Even with hash-pinning, hashes need to be updated once in a while when dependencies patch vulnerabilities. Tools like dependabot or renovatebot can review and update the hashes. The Scorecards Automated-Dependency-Update check verifies that developers rely on such tools to update their dependencies.
It is important to know vulnerabilities in a project before using it as a dependency. Scorecards can provide this information via the new Vulnerabilities check, without subscribing to a vulnerability alert system.
That's what new. Here is what the Scorecards project has done so far.
It now has evaluated security for over 50,000 open source projects. To scale this project, its architecture has been massively redesigned. It now uses a Pub/Sub model. This gives it improved horizontal scalability and higher throughput. This fully automated tool periodically evaluates critical open source projects and exposes the Scorecards check information through weekly updated public BigQuery dataset
To access this data, you can use the bq command-line tool. The following example shows how to export data for the Kubernetes project. For your purposes, substitute the Kubernetes repo url with the one for the program you need to check:
$ bq query --nouse_legacy_sql 'SELECT Repo, Date, Checks FROM openssf.scorecardcron.scorecard_latest WHERE Repo="github.com/kubernetes/kubernetes"'
You can also see the latest data on all Scorecards analyzed projects. This data is also available in the new Google Open Source Insights project and the OpenSSF Security Metrics project. The raw data can also be examined via data analysis and visualization tools such as Google Data Studio. With the data in CSV format, you can examine it with whatever your favorite data analysis and visualization tool may be.

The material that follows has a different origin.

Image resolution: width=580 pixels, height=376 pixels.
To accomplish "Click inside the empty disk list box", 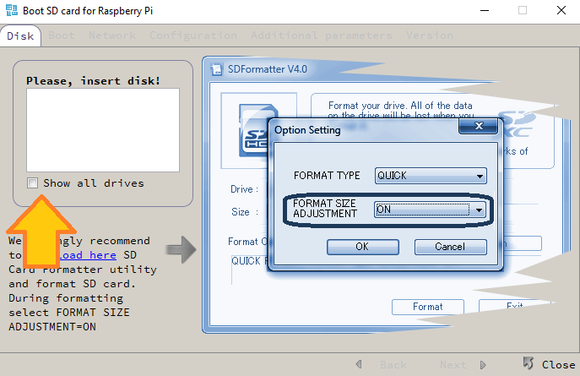I will [x=102, y=130].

One thing is clear from all this data. There's a lot of security gaps still to fill even in widely used packages such as Kubernetes. For example, many projects are not continuously fuzzed, don't define a security policy for reporting vulnerabilities, and don't pin dependencies. According to Google, and frankly, anyone who cares about security: "We all need to come together as an industry to drive awareness of these widespread security risks, and to make improvements that will benefit everyone."
As helpful as Scorecards v2 is, much more work remains to be done. The project now has 23 developers, more would be welcomed. If you would like to join the fun, check out these good first-timer issues. These are all accessible via GitHub.

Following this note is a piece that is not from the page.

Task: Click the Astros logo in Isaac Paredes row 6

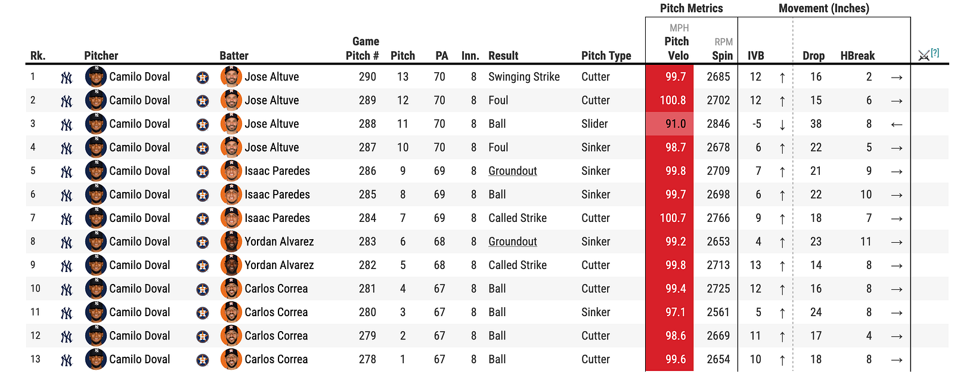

If you would like us to help you run Scorecards on specific projects, please submit a GitHub pull request to add them. Last but not least, Google's developers said, "We have a lot of ideas and many more checks we'd like to add, but we want to hear from you. Tell us which checks you would like to see in the next version of Scorecards."

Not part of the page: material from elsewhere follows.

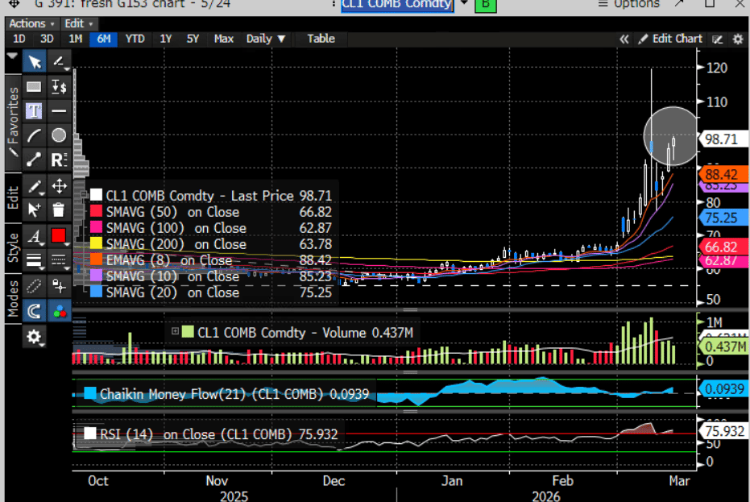Open the Actions dropdown menu
The height and width of the screenshot is (502, 750).
click(32, 23)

Looking ahead, the team plans to add:
- Scorecards Badges - GitHub badges to show off compliance
- Integration with CI/CD and GitHub Code Scanning Results
- Integration with Allstar project - GitHub App for enforcing security policies
If I were you, I'd start using Scorecards immediately. This project can already make your work much safer and it promises to do even more to improve not only security for your programs but the programs it covers.